Qui, tuttavia, si cela la genialità della scrittura di David Nicholls: quello che si presenta come uno degli episodi più tragici di Patrick Melrose è paradossalmente il più divertente. Non si tratta solo di qualche battuta qua e là, come avvenuto nelle altre puntate; c’è un preciso schema di comedy situations in cui vengono a crearsi dei veri e propri sketch: si pensi, soprattutto, alla pazza conosciuta da Patrick in clinica che va in giro tra i presenti della veglia per Eleanor a chiedere se avessero problemi mentali; quando arriva a Nicholas Pratt, l’ultimo della cerchia dei genitori di Patrick, la reazione del vecchio è esilarante: odio, insulti e sproloqui sulla società che lo portano all’infarto.

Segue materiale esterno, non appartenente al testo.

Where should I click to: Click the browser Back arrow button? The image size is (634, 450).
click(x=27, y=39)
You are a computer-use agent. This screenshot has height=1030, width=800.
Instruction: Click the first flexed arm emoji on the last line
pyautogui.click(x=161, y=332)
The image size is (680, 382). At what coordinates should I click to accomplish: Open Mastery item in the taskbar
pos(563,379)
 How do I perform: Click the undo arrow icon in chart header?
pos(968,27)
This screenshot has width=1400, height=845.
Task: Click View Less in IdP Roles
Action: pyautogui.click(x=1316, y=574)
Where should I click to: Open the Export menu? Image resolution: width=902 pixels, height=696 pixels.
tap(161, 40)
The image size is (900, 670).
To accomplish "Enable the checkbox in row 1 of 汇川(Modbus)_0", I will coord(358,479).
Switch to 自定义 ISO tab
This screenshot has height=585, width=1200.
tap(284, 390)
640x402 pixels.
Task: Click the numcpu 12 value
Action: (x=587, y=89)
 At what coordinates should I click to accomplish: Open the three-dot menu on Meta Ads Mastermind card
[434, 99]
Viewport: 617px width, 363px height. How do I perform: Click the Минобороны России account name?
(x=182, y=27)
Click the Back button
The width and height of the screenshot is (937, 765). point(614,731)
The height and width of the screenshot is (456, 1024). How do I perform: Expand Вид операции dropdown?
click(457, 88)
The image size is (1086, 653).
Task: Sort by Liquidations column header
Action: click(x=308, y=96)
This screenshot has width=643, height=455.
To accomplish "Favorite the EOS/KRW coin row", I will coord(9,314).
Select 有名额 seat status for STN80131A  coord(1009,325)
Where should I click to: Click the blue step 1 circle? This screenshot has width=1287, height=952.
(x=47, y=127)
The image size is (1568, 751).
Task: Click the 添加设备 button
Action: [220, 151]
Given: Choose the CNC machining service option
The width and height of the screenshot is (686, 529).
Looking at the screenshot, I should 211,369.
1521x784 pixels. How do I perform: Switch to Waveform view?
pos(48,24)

Patrick Melrose, dunque, ci saluta lasciandoci la giusta angoscia per le tematiche trattate e per ciò a cui assistiamo, ma anche la consapevolezza che si tratta di un prodotto capace di bilanciare il dramma con grandi picchi di ironia e sarcasmo, tipicamente british. Benedict Cumberbatch, infine, vale da solo il “prezzo” del tempo impiegato: come già anticipato dopo aver visto il pilot, non lascerebbe sorpresi una sua candidatura a Golden Globe o Emmy Award. Dimostrazione, Patrick Melrose, che il futuro delle miniserie è molto più florido di quelle standard e lunghe, ormai sempre meno frequenti nel mercato delle Serie Tv.